Plan your Emergency Fund
There are alot of speculations on how to plan, but this one makes the most sense for the most people. Remember, these are expenses and not an income And if you’re in a dynamic field of work or the economy is in a not promising enough, consider saving 8 or even 12 months’ worth of expenses.
Save for retirement
The old rule of thumb was to save 10% of your gross income for retirement. That seems to be a little low these days, especially for younger workers who may not have a pension to fill in the gaps. Try to lift the barrel & aim a little higher than that, especially later, if you really wish to be ready for retirement.

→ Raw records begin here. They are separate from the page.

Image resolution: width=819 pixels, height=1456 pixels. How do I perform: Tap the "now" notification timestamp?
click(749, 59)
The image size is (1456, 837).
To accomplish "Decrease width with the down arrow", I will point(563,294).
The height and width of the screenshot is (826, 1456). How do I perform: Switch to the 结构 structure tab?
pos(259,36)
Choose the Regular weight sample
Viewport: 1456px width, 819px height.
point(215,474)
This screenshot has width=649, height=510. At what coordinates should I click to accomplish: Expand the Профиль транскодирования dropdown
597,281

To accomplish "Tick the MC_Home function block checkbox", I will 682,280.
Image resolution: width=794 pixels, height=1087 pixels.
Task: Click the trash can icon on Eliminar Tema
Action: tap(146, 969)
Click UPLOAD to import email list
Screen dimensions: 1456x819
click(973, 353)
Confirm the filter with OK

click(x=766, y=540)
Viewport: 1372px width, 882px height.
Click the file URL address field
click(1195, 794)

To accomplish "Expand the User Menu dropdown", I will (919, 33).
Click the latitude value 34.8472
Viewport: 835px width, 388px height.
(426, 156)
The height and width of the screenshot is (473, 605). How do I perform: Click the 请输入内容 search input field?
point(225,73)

Pay off your highest-interest debt first
You’ll find a lot of disagreement about debt repayment methods but this is the one that will prove to be a saviour for you & the most of your debt will get paid off most quickly. The only time you might deviate, if you’re trying to boost your CIBIL score quickly. In this case, first pay off any credit cards that are currently maxed out. Then, pay off debt from highest to lowest interest rate.
Rules of thumb are back- tested and are proven to be the most promising and lucrative options one can opt initially for a shoot start. Later on, the initial approach towards planning only gets better. To know more click here.
An important thing is to have a good start, to stay motivated and see the results of your plans. Try these all out for yourself and you will rest assured that you have quite a lot saved up to cover you and your family in adverse times.
Food 4 Thought
“A good financial plan is a road map that shows us exactly how the choices we make today will affect our future.
- Alexa Von Tobel ”
DID YOU KNOW
87% of adults say they are not confident about having money for a comfortable retirement.